= WHAT THE EXERCISE ASKS =
Render the lines below as a numbered list, skipping blank lines and leaving out the pictures.

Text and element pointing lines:
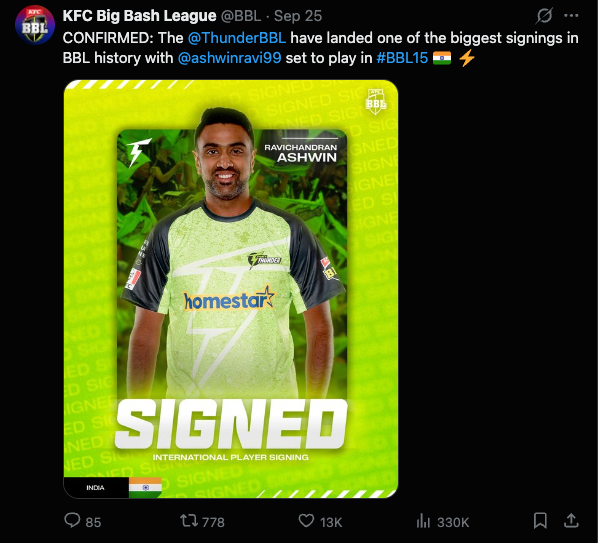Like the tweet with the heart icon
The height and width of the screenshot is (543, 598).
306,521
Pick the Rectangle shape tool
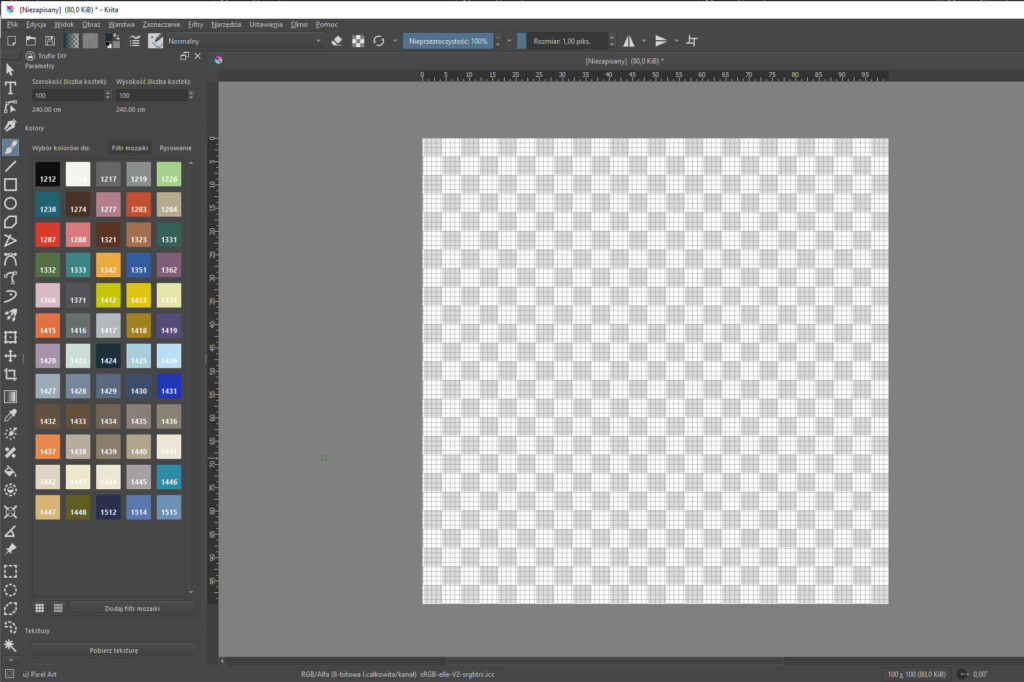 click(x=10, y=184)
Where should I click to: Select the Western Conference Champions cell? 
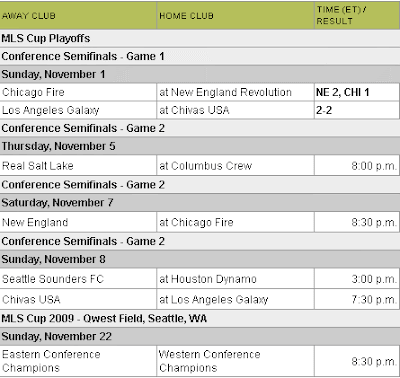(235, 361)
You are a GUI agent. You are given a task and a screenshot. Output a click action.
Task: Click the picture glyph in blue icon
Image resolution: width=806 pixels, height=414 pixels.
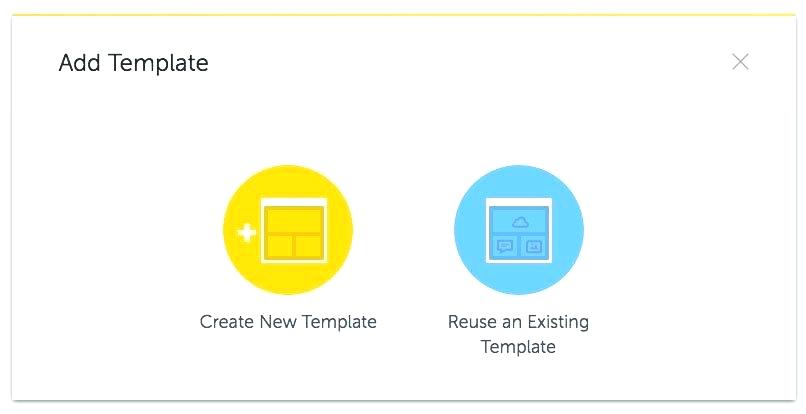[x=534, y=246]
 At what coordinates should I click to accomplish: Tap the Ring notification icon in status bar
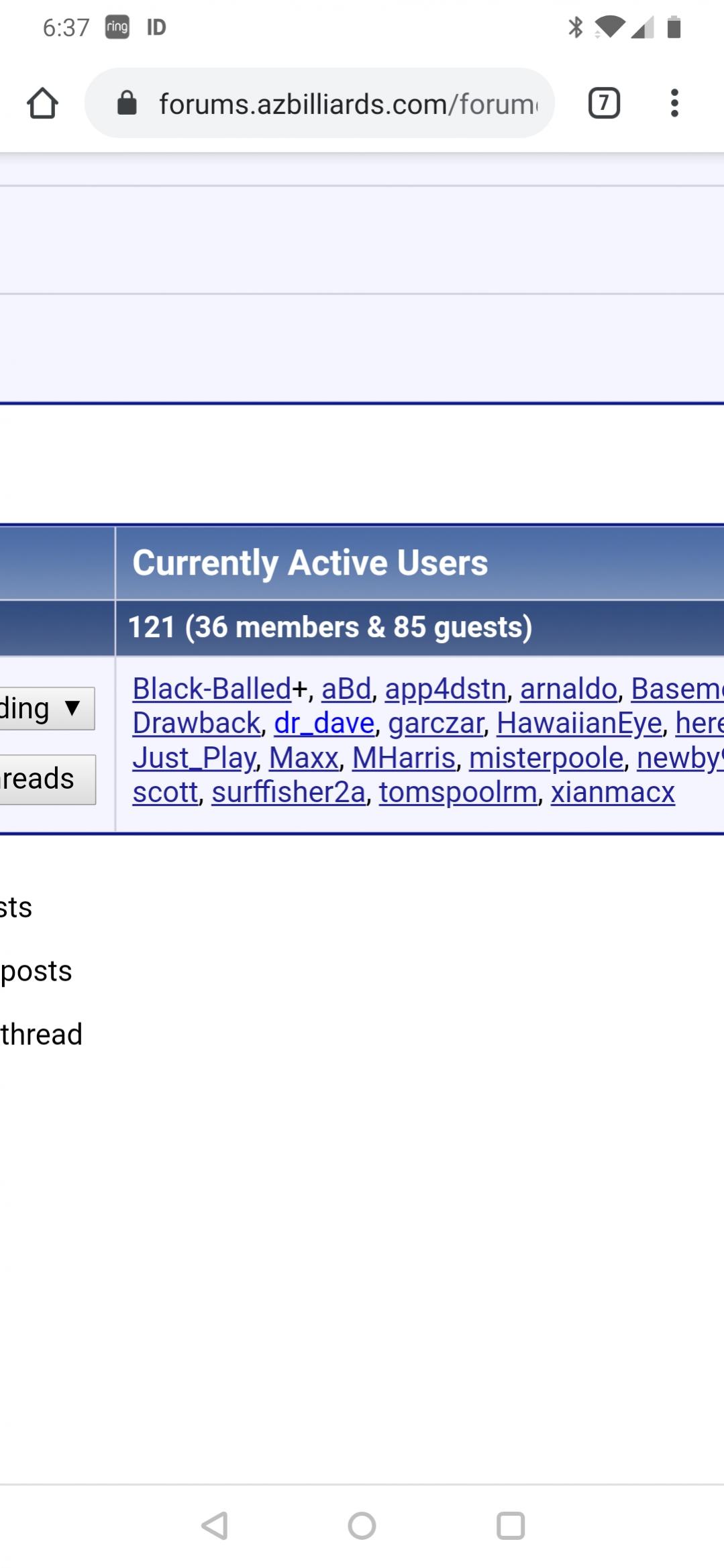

= COMPLETED EXERCISE =
1. Like the tweet with the heart icon
2. The height and width of the screenshot is (543, 598).
3. 306,521
4. Pick the Rectangle shape tool
5.  click(x=10, y=184)
6. Where should I click to: Select the Western Conference Champions cell? 
7. (235, 361)
8. You are a GUI agent. You are given a task and a screenshot. Output a click action.
9. Task: Click the picture glyph in blue icon
10. Image resolution: width=806 pixels, height=414 pixels.
11. [x=534, y=246]
12.  At what coordinates should I click to accomplish: Tap the Ring notification icon in status bar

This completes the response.